When the drone of distant motorways
drowns chittering and buzz:
the grey time where
all noise becomes white.
3
The little ones bring us stories.
They want us to read to them,
to embroider the bright illustrations
and make them even brighter.
How can we resist?
Lying is in our blood.
4
Buzz, drone, lies
and wolf light and after
wolf light: darkness.
After darkness: darkness
— James Norcliffe
The man who turned himself into a gun
At first he thought bullets;
then he expressed them.
He became gun-metal grey,
cold to the touch.
He wanted to press himself
into evil’s shoulder, be cradled there.
He wanted to be trained in evil’s grip,
evil’s telescopic sight in his sight.
Above all he wanted evil’s finger feeling for,
feathering, depressing his progressive trigger.

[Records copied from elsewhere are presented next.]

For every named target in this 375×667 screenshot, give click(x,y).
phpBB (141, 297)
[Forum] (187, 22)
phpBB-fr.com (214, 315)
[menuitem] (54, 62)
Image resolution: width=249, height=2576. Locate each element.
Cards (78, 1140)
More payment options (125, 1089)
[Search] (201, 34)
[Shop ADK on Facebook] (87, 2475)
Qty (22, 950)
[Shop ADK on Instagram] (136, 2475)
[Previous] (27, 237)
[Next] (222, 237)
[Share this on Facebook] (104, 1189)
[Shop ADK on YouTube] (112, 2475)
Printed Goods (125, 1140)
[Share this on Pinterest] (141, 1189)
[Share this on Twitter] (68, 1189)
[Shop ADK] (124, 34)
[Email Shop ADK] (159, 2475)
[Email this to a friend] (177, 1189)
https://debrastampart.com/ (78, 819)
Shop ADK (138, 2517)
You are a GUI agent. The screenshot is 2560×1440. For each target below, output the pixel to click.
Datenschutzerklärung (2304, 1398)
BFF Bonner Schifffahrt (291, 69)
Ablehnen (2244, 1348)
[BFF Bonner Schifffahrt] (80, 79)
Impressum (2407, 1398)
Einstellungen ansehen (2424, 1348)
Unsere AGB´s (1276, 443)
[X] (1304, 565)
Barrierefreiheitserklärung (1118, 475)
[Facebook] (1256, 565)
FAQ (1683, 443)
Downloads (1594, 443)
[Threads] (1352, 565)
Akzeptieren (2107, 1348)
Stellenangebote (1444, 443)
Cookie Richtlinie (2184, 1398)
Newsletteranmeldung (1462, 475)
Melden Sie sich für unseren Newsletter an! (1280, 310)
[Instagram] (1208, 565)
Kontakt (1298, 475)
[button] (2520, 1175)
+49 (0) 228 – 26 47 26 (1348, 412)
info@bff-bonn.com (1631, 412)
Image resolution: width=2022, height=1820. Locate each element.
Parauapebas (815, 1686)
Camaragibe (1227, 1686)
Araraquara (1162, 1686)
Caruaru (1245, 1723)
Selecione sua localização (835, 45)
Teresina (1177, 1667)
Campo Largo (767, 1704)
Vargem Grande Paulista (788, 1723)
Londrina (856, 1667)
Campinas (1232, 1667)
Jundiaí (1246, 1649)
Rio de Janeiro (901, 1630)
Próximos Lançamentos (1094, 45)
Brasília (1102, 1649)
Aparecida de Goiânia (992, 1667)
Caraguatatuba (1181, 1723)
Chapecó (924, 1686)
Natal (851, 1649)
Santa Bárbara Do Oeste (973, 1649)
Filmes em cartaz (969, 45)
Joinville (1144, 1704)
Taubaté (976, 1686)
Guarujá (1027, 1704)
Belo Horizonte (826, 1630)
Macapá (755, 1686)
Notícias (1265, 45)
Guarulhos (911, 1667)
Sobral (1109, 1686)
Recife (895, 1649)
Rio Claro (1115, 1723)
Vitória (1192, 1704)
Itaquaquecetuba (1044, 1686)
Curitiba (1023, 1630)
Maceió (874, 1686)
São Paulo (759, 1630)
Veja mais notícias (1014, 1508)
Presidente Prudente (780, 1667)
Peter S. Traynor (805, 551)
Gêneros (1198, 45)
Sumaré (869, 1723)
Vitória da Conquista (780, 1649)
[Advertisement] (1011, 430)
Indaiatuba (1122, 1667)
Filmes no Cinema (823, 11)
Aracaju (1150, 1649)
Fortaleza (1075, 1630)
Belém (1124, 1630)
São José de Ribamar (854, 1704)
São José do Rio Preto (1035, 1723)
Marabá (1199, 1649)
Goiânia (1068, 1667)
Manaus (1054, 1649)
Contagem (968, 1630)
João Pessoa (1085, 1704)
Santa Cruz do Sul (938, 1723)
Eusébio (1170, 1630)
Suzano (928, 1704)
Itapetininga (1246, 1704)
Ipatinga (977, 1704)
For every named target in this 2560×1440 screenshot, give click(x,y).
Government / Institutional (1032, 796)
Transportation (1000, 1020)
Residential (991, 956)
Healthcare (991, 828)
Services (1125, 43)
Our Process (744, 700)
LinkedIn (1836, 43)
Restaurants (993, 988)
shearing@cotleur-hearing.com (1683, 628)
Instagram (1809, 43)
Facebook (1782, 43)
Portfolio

He was sleek, he was balanced:
no longer flesh, no longer sentient,
weighted,
then weightless
mechanically perfect,
perfectly mechanical.
— James Norcliffe
James Norcliffe biography
James Norcliffe has published several collections of poetry and many novels for young people. His most recent poetry collection is Deadpan, published last year by Otago University Press. With Michelle Elvy and Frankie McMillan he edited Bonsai;(Canterbury University Press,) New Zealand’s first major collection of flash and short fiction, and this year with Michelle Elvy and Paula Morris, Ko Aotearoa Tātou — We Are New Zealand;(Otago University Press), an anthology celebrating diversity in New Zealand / Aotearoa.